(Beginning of Supplied records)
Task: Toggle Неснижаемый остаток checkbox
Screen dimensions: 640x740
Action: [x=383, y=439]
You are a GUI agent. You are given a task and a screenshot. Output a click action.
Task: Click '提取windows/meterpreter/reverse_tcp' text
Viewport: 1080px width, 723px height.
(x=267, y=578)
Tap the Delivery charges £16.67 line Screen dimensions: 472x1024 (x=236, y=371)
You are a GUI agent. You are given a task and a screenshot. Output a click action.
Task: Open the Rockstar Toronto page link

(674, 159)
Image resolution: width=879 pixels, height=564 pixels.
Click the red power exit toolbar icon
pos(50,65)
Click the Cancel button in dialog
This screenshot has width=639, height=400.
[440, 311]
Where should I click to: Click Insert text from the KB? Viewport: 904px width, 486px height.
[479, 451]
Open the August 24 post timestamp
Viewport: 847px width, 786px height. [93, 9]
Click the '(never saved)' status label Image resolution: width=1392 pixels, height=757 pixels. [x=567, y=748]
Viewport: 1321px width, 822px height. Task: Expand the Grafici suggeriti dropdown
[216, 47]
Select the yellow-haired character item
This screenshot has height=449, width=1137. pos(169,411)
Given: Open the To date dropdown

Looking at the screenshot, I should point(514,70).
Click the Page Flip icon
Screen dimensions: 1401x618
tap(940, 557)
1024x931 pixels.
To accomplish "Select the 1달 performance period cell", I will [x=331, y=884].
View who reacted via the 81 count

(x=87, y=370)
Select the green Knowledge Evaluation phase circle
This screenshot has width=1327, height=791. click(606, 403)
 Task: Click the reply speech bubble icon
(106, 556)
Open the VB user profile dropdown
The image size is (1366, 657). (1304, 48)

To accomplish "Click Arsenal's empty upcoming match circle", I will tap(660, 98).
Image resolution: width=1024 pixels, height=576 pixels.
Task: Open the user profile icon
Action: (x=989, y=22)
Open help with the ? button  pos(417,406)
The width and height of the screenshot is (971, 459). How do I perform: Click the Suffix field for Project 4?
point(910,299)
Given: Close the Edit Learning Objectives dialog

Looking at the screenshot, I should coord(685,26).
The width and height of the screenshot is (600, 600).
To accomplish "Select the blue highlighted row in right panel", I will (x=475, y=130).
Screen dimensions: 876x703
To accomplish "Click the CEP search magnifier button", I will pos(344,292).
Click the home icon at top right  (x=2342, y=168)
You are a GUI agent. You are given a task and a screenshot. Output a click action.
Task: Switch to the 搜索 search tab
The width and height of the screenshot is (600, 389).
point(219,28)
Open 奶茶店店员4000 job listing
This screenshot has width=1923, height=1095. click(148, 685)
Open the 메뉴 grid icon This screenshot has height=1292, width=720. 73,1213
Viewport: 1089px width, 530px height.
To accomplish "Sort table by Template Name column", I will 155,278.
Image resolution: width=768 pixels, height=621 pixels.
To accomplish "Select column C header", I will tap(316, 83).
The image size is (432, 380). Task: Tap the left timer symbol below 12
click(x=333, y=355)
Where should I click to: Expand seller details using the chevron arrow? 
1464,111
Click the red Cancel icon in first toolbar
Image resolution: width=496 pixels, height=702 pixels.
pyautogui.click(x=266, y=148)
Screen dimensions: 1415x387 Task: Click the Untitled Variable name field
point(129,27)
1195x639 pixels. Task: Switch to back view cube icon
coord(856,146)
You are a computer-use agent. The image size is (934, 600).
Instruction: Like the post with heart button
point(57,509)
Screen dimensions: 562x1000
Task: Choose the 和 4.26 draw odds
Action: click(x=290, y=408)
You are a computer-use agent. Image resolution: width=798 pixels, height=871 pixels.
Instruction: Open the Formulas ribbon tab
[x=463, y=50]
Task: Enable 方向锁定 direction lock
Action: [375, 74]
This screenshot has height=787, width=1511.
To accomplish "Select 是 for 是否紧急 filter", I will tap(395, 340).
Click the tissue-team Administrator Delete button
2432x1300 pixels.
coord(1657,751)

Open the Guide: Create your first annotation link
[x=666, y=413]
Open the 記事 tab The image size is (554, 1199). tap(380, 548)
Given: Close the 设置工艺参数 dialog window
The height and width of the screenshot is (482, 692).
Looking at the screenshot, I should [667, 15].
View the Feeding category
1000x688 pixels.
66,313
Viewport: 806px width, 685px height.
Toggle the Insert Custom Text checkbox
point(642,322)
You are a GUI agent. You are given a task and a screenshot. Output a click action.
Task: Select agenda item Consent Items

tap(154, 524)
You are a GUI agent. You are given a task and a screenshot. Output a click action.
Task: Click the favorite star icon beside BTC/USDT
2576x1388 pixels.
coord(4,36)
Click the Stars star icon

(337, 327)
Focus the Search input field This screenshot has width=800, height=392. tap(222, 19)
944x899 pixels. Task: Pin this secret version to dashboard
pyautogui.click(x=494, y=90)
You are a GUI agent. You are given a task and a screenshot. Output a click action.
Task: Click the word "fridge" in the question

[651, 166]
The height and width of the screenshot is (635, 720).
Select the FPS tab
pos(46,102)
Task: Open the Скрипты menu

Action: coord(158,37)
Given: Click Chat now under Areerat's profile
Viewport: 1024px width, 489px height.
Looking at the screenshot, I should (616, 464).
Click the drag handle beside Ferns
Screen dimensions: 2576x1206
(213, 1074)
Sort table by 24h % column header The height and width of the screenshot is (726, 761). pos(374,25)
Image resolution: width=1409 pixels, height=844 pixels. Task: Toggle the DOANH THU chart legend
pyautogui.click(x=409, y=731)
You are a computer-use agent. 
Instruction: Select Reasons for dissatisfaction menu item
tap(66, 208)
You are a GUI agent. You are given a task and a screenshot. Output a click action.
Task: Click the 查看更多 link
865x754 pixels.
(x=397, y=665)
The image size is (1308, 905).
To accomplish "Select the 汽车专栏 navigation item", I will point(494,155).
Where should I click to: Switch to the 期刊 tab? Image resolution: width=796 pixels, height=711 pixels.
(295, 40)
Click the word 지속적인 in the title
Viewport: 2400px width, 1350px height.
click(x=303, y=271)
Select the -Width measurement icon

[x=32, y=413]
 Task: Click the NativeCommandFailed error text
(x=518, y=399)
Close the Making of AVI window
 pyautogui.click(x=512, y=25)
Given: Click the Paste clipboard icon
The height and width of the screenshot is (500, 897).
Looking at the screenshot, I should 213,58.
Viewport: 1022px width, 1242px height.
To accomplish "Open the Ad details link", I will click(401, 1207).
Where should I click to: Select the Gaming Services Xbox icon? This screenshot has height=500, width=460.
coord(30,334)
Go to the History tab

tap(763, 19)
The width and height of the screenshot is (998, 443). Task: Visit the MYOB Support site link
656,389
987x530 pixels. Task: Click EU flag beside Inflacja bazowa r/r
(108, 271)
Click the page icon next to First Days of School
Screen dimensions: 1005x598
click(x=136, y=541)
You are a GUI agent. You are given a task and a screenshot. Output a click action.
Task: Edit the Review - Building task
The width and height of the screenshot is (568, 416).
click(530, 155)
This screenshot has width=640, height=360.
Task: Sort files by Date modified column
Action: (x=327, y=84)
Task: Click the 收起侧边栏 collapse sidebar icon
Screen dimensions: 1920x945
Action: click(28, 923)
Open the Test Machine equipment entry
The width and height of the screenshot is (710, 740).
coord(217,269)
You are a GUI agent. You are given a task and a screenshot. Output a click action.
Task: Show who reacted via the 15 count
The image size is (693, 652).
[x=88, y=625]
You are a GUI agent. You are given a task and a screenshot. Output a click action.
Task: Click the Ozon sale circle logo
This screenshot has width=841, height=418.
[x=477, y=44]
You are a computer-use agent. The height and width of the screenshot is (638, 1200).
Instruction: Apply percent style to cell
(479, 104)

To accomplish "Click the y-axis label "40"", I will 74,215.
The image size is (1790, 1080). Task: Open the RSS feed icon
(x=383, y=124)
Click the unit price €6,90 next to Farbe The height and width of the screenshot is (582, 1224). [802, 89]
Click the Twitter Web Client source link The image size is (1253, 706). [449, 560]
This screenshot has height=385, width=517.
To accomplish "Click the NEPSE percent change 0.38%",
(End of Supplied records)
* [Exercise instructions] Copy out, exactly and alone, the lines of the entries above between the ones holding "Click the '(never" and "1024x931 pixels.", inclusive.

* [Exercise response]
Click the '(never saved)' status label Image resolution: width=1392 pixels, height=757 pixels. [x=567, y=748]
Viewport: 1321px width, 822px height. Task: Expand the Grafici suggeriti dropdown
[216, 47]
Select the yellow-haired character item
This screenshot has height=449, width=1137. pos(169,411)
Given: Open the To date dropdown

Looking at the screenshot, I should point(514,70).
Click the Page Flip icon
Screen dimensions: 1401x618
tap(940, 557)
1024x931 pixels.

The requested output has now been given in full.